Bus Safety Comes to the Forefront

Buses can be an inexpensive way to travel, especially when considering rising gas prices and the cost of airline travel. However, bus travel has come under fire in 2011 because of the alarming number of accidents that have occurred on low fare and tour buses. According to a study released by the National Transportation Safety Board, these bus operators have fatal accident rates seven times higher than others. In March, a bus returning from a casino flipped on its side, struck a pole, and killed 15 passengers on board. Before that, a Megabus driver missed an exit, smashed into a low bridge, and killed four passengers. In total this year, there have been 23 interstate bus accidents in which 33 people have been killed with 452 injured.

Because of bus accidents such as those, there has been a call for more stringent regulation of the tour bus industry. Safety groups such as Advocates for Auto and Highway Safety have pushed for tougher regulations. As a result, inspections have been on the rise, even though the bus industry is extremely difficult to regulate because of the number of buses and the lack of inspectors. The National Association of Motorcoach Operators (NAMO) reports that there are more than 40,000 buses carrying 774 million passengers each year. With only 878 federal and state inspectors, the Federal Motor Carrier Safety Administration is challenged in its efforts to improve bus safety. Consequently, it is not surprising that unsafe busses and overworked or sleep-deprived drivers are on the highways.

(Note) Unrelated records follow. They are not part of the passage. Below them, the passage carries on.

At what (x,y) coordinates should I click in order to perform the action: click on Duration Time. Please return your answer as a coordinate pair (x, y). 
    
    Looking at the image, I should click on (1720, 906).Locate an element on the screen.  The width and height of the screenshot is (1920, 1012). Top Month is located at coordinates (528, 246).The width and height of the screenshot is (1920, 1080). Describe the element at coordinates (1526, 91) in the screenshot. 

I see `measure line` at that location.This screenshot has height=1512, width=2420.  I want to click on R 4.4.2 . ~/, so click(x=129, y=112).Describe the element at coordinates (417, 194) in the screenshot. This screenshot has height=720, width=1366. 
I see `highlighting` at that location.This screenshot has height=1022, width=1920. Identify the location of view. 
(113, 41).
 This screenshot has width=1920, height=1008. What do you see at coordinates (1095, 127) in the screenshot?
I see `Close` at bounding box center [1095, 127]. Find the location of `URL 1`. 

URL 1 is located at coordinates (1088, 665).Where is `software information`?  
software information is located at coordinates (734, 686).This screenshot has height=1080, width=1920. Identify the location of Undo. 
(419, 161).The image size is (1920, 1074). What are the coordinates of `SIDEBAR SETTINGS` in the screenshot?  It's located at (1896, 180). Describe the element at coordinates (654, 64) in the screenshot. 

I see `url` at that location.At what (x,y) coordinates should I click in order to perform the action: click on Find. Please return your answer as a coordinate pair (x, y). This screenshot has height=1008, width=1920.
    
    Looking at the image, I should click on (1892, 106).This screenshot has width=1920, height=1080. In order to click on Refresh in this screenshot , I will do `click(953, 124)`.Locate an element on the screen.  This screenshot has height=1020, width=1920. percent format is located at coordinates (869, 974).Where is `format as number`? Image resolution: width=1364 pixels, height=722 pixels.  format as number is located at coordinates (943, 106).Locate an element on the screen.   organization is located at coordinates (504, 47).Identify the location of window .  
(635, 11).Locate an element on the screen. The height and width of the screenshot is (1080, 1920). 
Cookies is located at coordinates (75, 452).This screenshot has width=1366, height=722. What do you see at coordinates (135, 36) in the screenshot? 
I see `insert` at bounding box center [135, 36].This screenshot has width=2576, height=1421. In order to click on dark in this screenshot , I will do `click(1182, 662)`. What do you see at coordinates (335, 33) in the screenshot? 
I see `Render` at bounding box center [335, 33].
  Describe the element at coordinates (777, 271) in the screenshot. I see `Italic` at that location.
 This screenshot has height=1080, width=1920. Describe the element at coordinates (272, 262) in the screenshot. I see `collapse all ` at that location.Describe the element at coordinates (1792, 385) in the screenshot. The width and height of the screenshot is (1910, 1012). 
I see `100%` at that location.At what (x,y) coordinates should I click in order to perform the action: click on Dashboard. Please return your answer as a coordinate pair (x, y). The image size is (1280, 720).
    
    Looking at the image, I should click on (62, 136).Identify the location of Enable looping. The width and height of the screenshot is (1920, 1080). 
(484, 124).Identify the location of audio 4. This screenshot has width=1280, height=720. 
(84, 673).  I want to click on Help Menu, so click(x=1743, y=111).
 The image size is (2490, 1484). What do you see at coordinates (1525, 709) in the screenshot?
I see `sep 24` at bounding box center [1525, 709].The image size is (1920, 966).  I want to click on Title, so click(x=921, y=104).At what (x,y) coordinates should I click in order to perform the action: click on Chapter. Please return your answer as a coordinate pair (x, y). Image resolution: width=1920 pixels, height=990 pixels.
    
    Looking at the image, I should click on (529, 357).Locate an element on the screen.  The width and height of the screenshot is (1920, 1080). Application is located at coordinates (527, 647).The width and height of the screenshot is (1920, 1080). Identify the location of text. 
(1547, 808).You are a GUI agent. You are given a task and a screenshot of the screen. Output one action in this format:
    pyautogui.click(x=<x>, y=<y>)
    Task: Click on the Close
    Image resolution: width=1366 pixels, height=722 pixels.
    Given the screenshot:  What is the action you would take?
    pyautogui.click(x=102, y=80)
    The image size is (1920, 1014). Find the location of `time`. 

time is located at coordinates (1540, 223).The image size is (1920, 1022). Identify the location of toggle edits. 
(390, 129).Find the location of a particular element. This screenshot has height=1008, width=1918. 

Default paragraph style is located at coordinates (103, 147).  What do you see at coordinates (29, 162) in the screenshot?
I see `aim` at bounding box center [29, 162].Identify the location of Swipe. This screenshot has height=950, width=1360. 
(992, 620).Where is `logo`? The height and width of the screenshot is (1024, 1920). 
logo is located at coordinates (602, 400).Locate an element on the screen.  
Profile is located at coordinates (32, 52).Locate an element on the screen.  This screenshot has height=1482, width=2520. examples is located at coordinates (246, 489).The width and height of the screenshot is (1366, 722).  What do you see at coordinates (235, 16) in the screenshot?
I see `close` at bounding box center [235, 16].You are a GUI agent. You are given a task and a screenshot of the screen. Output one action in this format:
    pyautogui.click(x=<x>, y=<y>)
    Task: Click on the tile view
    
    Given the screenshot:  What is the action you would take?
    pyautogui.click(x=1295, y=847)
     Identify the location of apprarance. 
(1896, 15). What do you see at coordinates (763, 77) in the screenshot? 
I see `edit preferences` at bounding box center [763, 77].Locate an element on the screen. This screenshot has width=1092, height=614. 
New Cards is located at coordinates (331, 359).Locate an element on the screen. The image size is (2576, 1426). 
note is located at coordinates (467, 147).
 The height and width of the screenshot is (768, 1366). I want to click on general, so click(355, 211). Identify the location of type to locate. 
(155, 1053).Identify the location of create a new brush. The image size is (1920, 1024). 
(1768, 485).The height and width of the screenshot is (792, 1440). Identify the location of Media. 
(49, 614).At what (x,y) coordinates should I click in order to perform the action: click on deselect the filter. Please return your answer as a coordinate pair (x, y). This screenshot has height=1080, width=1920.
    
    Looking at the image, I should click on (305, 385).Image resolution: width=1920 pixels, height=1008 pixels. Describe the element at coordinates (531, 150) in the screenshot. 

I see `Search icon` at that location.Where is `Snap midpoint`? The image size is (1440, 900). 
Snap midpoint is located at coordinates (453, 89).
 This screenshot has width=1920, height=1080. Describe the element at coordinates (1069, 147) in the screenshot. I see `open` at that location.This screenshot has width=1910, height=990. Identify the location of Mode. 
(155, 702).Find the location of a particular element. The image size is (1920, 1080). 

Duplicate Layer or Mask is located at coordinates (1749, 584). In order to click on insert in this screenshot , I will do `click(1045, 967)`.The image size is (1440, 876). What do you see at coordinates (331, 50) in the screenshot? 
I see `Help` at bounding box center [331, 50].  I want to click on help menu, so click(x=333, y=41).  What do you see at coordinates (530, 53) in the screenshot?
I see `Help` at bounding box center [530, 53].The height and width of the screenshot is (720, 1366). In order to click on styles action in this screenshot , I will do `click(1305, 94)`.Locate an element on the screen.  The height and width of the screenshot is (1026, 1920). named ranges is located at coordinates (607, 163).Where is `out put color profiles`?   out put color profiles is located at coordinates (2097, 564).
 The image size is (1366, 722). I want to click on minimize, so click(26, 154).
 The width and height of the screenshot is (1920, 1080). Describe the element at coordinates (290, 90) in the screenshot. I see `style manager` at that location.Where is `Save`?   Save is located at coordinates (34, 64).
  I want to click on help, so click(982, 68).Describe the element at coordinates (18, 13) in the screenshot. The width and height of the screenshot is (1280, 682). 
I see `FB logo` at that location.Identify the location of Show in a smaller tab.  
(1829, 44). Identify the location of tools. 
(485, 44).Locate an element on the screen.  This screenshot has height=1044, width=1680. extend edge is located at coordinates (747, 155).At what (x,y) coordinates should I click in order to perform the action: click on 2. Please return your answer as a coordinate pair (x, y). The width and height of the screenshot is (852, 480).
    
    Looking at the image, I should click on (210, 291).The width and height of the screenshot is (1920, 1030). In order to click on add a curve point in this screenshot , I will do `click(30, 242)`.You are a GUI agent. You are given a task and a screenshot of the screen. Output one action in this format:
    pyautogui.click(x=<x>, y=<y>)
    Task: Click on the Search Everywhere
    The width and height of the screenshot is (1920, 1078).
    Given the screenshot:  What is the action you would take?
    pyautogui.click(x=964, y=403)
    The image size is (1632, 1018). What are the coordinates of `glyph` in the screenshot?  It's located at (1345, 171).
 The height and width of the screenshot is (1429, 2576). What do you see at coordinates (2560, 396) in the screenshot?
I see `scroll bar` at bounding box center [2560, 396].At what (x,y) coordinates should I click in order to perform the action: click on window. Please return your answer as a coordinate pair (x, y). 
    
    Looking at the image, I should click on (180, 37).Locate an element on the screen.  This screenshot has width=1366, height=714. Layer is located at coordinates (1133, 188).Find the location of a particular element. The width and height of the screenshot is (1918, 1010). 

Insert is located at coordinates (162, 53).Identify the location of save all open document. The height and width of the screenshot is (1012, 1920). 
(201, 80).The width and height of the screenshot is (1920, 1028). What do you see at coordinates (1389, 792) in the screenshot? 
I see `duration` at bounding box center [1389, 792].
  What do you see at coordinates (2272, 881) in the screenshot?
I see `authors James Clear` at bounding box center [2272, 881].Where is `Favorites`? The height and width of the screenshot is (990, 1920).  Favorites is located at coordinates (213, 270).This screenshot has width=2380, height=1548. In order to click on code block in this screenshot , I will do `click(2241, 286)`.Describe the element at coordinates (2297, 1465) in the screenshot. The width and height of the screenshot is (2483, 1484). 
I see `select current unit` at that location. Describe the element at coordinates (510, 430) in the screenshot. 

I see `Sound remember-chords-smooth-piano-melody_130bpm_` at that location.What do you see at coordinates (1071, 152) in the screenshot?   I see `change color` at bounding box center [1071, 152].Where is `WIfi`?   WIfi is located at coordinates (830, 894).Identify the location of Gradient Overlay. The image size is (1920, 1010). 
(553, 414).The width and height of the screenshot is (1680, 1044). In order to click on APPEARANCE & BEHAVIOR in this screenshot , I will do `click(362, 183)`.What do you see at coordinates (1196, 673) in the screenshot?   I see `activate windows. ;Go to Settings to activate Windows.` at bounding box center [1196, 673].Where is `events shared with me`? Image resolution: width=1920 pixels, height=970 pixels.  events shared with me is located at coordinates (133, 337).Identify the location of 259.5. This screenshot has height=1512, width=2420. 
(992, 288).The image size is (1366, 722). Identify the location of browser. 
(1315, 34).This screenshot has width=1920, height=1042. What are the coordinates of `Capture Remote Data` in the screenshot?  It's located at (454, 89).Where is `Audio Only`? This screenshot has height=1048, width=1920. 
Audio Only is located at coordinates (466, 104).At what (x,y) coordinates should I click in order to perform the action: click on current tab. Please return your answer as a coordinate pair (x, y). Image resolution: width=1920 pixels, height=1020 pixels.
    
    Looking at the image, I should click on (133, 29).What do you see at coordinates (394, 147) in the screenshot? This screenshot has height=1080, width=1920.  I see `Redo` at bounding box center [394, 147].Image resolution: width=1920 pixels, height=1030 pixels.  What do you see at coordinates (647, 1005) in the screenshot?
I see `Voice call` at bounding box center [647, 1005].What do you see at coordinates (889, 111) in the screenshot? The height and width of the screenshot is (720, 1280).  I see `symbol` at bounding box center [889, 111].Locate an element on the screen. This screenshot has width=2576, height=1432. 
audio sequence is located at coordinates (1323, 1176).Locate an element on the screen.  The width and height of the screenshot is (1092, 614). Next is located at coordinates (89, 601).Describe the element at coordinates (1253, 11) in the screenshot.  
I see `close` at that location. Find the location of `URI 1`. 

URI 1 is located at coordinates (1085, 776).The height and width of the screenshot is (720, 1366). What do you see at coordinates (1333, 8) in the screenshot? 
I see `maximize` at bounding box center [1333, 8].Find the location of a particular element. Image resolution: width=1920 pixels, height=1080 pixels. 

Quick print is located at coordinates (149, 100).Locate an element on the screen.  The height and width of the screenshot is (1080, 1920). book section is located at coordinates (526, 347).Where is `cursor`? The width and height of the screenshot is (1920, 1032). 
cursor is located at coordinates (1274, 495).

In addition, bus operators complain that inspections can be burdensome and time-consuming. It may even be difficult for an inspector to track down bus operators and owners to schedule appointments for inspections. Some companies try to reopen after a previous shut down for safety violations or other infractions. Despite these challenges, federal authorities are stepping up. The FMCSA has conducted more than 30,000 surprise inspections on buses this year throughout the country as part of a series of actions aimed at improving the safety of passengers.

Given the limited governmental resources for regulation, access to the civil justice system to hold bus companies accountable has never been more important. Personal injury lawyers who obtain jury verdicts that compel negligent bus operators to compensate the injured are sending a powerful message: Violating safety rules and harming passengers is not acceptable.